彼は、キャリアの作り方を「偶然の発見」と表現しました。誘われたことに乗る、気になるイベントに行ってみる、新しい技術に触れてみる——そうやって偶然の積み重ねが、やがてキャリアになるのだと言います。
もちろん、すべてが成功するわけではありません。でも、
「失敗したら、戻ればいいんです」
そう言えるのは、選択肢を多く持っているから。そして、最初に「大企業で足場を作る」という選択が、そういう“戻る場所”を用意してくれることもあるのです。
波を待ち、波に乗る。準備はできているか?
「事業って、波が来なかったらどれだけ働いても無理なんですよ」
彼が語った事業の本質も印象的でした。
全力で働いても、タイミングや社会のニーズに合わなければうまくいかない。逆に、波が来た瞬間に動けるかどうかが勝負だと。
では、その“波”に乗るにはどうすればいいのか?
「とにかく、バットを振り続けること」
これは、ある起業家の言葉を引用したものでした。野球でもビジネスでも、突然上手くなる瞬間があります。でもそれは、何度もバットを振った人にしか訪れない。
だからこそ、「いつでも波に乗れる準備」をしておくことが重要なのです。
就活は、最初の一歩。だけど、その後は無限に広がっている
就活は、人生のすべてじゃありません。
でも、最初の選択が、その後の選択肢を広げてくれることがあるのも事実です。
大企業に入れるなら、入ってみてもいい。
入れなかったら、自分から行動して道を切り開けばいい。
そして、本当にやりたいことが見つかったとき、波が来たときに飛び込めるように、準備しておく。
そのすべてが「正解」になりうるのが、これからの時代のキャリアです。
あなたの「夢」は、どこにありますか?
「僕はただ、大きな家に住みたかっただけなんですよ」
この言葉に、笑いながらも胸を打たれました。
キャリアって、きっとそんなシンプルな動機から始まるものです。
だからこそ、自分の「欲しい」を素直に認めてみてください。
そして、もし今の自分が少しでも動ける余地があるなら、小さな一歩でも踏み出してみてください。
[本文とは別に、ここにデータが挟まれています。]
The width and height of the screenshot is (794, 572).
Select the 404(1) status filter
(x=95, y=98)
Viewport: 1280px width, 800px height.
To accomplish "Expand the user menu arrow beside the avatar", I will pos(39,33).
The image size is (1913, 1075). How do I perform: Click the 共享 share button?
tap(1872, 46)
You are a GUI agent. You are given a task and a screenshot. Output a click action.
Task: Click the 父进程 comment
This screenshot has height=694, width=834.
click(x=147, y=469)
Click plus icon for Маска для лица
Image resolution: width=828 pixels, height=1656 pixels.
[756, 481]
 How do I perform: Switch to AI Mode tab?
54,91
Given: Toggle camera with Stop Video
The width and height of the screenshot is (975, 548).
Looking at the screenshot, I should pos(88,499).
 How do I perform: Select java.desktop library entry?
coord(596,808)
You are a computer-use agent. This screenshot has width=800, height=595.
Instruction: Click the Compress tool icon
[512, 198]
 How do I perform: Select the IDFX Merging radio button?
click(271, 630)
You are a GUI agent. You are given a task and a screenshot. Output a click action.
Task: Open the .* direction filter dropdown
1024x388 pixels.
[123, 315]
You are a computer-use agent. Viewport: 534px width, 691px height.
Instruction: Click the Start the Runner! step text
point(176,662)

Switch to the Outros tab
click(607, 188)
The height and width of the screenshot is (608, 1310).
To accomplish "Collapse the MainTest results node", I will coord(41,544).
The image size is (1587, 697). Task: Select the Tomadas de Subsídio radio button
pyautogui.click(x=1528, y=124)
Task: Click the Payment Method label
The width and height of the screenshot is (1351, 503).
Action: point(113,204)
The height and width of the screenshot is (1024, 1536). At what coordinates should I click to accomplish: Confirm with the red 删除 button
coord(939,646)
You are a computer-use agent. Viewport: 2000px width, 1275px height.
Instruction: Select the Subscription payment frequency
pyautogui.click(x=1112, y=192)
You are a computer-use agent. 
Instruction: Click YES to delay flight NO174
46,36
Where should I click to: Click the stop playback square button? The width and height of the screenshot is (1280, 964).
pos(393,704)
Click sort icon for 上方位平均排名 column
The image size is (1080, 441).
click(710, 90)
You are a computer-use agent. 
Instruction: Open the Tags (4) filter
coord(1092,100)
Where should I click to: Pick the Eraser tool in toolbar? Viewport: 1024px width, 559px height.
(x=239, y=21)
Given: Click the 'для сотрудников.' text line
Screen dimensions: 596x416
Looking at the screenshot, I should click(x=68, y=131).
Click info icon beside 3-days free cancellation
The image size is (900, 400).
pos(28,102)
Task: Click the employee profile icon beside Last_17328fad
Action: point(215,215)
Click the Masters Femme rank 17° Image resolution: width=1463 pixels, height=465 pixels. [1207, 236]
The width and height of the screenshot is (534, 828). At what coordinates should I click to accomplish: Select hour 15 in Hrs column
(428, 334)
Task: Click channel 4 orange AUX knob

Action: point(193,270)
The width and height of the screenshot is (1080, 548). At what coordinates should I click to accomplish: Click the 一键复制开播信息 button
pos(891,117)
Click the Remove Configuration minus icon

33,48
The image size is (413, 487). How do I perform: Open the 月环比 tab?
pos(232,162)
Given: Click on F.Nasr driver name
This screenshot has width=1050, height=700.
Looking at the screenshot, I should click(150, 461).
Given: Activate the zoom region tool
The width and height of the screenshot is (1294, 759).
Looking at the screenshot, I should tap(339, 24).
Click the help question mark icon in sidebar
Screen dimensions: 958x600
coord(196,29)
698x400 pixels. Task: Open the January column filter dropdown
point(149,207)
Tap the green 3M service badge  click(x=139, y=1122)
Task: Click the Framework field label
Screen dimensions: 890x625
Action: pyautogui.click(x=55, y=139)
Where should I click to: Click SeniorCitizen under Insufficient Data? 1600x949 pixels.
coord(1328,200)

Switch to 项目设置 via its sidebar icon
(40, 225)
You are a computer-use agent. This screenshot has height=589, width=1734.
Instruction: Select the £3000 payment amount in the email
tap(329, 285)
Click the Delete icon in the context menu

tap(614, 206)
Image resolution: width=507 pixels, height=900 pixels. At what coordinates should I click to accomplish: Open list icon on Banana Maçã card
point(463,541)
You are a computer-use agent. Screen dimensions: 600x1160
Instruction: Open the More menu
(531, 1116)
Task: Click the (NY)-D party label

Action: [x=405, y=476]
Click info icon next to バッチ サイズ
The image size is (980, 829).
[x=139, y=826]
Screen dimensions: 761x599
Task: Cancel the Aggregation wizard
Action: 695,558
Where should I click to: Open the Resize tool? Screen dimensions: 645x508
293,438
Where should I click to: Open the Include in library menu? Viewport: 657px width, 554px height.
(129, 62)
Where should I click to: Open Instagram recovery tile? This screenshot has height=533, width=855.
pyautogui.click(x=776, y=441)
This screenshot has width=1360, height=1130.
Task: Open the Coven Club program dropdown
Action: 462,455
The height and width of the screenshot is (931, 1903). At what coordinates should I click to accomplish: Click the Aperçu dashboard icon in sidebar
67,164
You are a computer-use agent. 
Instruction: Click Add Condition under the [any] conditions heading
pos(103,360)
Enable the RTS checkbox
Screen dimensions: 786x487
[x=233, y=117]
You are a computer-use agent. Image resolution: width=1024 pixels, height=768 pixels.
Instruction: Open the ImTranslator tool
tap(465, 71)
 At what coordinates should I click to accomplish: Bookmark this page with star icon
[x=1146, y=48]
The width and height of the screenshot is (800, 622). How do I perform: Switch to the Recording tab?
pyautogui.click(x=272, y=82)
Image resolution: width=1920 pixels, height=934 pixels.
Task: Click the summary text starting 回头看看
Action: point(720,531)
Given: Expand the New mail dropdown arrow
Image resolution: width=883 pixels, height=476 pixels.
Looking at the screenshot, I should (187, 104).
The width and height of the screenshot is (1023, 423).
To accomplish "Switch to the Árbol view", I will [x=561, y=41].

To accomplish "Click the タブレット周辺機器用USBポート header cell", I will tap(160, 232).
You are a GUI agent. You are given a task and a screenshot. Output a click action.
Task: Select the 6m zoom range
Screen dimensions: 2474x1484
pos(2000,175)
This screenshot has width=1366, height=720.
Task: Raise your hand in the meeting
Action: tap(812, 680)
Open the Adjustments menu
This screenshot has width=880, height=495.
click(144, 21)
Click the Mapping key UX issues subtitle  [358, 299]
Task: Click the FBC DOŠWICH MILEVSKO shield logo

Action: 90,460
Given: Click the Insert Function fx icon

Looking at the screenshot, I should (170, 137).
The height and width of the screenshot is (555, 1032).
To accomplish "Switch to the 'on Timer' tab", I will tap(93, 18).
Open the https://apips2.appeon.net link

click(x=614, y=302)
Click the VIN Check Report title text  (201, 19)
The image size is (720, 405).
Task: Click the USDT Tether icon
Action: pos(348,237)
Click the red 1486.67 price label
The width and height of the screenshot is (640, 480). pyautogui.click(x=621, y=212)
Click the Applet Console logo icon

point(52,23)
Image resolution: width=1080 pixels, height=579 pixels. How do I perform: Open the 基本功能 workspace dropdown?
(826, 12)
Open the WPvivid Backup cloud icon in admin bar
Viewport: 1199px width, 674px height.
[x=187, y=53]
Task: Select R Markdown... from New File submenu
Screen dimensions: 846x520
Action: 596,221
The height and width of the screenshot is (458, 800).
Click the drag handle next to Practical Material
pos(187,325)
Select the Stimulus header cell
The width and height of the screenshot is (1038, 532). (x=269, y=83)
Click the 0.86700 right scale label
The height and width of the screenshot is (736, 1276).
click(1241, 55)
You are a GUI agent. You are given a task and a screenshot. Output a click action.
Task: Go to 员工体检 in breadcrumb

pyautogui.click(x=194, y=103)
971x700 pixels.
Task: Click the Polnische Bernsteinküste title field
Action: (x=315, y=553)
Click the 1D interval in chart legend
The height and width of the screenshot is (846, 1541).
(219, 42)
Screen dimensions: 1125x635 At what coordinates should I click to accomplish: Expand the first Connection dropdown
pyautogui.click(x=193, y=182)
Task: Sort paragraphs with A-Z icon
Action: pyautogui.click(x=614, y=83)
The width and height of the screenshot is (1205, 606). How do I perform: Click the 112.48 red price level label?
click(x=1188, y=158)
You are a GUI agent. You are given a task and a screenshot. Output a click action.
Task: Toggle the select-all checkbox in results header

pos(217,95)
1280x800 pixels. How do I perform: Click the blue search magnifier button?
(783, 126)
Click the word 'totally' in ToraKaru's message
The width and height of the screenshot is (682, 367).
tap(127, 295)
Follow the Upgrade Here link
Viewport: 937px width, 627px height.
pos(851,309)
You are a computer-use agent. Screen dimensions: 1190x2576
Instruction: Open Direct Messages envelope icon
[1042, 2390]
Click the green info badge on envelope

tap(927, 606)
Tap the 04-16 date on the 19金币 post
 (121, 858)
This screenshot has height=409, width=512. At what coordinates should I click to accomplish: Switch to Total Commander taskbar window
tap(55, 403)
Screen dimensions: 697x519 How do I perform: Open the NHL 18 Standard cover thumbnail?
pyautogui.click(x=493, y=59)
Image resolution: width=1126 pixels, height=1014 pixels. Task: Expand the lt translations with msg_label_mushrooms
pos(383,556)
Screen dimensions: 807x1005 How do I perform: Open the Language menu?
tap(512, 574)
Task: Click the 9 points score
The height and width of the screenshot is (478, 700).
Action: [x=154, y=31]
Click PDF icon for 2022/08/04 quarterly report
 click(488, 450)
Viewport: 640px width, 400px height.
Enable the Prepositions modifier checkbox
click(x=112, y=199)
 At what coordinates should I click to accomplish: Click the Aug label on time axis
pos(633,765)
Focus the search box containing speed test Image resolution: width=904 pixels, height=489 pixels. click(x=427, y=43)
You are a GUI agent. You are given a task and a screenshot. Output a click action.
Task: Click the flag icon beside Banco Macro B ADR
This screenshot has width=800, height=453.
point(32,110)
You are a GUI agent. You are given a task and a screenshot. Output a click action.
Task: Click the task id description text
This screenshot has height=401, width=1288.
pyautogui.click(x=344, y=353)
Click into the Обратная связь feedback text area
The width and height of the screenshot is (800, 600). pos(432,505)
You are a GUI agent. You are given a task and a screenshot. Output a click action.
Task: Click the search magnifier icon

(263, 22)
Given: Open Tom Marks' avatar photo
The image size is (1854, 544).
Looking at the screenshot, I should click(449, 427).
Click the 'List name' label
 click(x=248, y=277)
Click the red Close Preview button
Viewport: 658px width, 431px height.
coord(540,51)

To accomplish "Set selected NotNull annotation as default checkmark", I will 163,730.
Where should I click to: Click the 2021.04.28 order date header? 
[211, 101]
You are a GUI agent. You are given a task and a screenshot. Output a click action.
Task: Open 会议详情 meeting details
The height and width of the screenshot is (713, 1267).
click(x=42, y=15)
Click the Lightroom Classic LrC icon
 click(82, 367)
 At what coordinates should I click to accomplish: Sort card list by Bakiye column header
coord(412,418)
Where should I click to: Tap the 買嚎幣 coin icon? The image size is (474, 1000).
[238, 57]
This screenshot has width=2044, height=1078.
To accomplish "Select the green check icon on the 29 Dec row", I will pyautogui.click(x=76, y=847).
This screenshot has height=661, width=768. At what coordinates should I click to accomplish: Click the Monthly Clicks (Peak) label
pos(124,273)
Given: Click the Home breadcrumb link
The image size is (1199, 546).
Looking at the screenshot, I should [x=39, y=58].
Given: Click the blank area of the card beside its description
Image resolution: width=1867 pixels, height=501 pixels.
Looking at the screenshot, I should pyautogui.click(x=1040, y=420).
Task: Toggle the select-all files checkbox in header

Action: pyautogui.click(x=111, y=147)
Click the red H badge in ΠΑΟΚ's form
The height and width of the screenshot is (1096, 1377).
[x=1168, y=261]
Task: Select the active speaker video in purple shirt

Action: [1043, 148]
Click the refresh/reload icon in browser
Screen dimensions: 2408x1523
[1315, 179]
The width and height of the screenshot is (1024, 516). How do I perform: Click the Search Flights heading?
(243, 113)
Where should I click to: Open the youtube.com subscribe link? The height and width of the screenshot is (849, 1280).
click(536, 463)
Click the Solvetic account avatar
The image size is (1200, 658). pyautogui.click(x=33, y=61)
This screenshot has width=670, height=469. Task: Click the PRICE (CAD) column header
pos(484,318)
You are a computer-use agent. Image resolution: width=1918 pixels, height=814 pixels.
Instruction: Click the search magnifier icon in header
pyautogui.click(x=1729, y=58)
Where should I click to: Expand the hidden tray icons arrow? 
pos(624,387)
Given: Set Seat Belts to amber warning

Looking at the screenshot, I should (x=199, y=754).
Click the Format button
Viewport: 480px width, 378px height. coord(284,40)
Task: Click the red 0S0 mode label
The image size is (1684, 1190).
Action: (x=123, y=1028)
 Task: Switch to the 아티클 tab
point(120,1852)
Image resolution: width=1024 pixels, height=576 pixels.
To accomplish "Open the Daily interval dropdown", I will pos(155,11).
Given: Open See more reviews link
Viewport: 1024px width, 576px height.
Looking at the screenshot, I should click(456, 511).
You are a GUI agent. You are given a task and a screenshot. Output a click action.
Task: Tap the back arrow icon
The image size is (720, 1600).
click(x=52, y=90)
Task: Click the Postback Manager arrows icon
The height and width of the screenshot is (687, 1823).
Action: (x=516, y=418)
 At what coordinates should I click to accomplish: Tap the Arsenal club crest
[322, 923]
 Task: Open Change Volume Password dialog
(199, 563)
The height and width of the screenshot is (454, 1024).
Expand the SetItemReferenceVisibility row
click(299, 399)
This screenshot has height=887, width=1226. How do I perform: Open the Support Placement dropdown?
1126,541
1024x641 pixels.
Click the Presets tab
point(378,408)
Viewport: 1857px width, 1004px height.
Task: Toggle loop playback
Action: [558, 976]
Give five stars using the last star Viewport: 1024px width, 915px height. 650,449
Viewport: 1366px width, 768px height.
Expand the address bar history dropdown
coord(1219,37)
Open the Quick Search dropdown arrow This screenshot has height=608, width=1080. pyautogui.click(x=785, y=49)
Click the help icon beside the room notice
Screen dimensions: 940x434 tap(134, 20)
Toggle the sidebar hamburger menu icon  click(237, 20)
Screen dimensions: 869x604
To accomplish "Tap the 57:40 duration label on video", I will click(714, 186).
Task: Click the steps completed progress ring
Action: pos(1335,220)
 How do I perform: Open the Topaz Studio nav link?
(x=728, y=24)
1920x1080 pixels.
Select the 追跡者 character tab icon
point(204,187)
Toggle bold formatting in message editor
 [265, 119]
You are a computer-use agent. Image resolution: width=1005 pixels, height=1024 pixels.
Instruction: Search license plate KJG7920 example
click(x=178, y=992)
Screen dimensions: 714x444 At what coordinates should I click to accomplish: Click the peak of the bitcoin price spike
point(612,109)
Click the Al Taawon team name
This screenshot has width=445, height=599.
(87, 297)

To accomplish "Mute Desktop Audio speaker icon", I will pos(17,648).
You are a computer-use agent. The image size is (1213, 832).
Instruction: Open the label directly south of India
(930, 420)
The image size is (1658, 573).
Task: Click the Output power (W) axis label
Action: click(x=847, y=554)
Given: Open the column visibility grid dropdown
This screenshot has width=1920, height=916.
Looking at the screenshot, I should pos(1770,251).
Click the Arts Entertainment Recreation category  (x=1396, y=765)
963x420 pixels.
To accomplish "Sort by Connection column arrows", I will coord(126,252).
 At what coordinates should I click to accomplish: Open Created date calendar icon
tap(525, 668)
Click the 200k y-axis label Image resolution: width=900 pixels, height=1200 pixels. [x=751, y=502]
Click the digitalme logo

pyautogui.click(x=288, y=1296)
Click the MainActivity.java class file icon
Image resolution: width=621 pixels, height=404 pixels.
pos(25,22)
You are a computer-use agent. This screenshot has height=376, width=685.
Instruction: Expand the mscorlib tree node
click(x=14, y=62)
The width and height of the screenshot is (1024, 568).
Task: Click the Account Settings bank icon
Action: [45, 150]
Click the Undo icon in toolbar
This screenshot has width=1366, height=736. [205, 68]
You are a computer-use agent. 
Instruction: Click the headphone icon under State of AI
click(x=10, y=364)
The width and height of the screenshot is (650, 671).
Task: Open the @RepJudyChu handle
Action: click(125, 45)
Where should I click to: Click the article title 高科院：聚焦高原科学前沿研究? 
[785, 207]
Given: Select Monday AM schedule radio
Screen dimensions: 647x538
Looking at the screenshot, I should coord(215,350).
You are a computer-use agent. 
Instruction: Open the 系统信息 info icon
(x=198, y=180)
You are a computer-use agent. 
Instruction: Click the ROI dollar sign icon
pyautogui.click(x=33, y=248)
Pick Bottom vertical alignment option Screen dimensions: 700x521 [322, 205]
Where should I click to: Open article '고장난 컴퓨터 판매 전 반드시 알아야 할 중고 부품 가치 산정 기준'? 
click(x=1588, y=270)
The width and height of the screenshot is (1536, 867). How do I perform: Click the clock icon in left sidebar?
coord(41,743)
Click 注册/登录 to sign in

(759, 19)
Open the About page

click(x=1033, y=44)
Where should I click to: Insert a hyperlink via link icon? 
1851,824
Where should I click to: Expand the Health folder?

バットを振っていれば、きっとどこかで“波”が来ます。そのとき、あなたはもう、「乗れる準備」ができているはずです。
最後に──就活は、通過点。選択肢を捨てないで
新卒という枠組みは、たしかに日本ではまだ強い。
でも、それがすべてではありません。
一番大切なのは、「どんな人生を生きたいか」
焦らなくて大丈夫。
答えは、あなたの中にあります。